Jim fut aussi surpris que son coéquipier d'avoir exprimé tout haut sa pensée.

— Elle quoi ? balbutia Blair en écarquillant les yeux de stupeur.

— Elle trouve que je suis une vraie mère poule.

— Pourquoi est-ce qu'elle dit ça ?

— Elle adore m'asticoter, et puis, elle est là-dessus depuis qu'elle a déjeuné aujourd'hui avec Cassie Welles.

— Cassie est à Cascade ?

— Elle est déjà repartie, mais il a fallu qu'elle tombe sur Connor, maugréa Ellison.

— Qu'est-ce que tu as voulu dire par là-dessus ? le déconcerta complètement Sandburg.

— Quoi ?

— Tu as dit Elle est là-dessus…

— Laisse tomber, grand chef, ça ne voulait rien dire, tenta de se défiler Jim comme il pouvait, mais ce subterfuge n'échappa pas à son partenaire qui n'insista pas pour autant. Le reste du trajet se fit dans un silence tendu. Jim vouait Megan à tous les diables. Il avait l'impression de s'être embourbé dans un piège sans savoir de quoi il retournait. L'arrivée au loft lui offrit une diversion inespérée. Il attrapa le sac de Blair avant que celui-ci ne soit descendu de la camionnette. Son coéquipier le remercia d'un regard qu'il préféra ignorer.
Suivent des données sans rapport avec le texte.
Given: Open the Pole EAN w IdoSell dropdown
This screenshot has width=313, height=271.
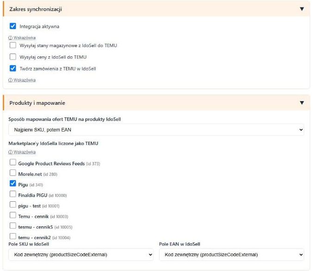Looking at the screenshot, I should (x=232, y=254).
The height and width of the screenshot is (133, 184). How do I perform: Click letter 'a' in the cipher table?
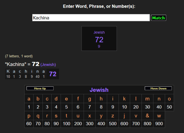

Une fois dans l'appartement, les choses allèrent un peu mieux. Sandburg déclara qu'il allait prendre une douche et Jim prépara le repas. Il s'en voulut de constater que le frigidaire était presque vide. Il trouva cependant de quoi préparer une omelette en se promettant d'aller faire les courses dès le lendemain. Il aimait bien faire la cuisine, c'était une sorte de distraction pour ses sens. Et le résultat n'avait généralement rien à voir avec les calamités que le gamin pouvait faire sortir d'une casserole. En passant pour mettre le couvert, il remarqua le courrier qu'il avait récupéré et distraitement posé sur la table. Factures. Publicités. Un télégramme. Il eut un choc en lisant le nom de l'expéditeur.

— Eh ! man, ton omelette est en train de brûler ! s'exclama Blair quand il sortit de la salle de bains. Il se précipita pour éteindre sous la poêle et jeta un regard surpris à son coéquipier pétrifié au milieu de la pièce avec un télégramme à la main. Sandburg connaissait ce regard et en général, il ne disait rien de bon.

— Qu'est-ce que c'est ? demanda-t-il en s'approchant prudemment, d'autant qu'il venait de remarquer les mâchoires crispées de Jim. Ce dernier se contenta de lui tendre le bout de papier. Blair n'en crut pas ses yeux. Ton père ?

— C'est tout à fait dans le style du vieux, ça. Pas de coup de fil, il déteste les répondeurs et pourrait tomber sur moi. Un télégramme, c'est beaucoup plus adapté à sa façon de faire.

— Il veut te voir ?

— On dirait. Il passe à Cascade pour affaires.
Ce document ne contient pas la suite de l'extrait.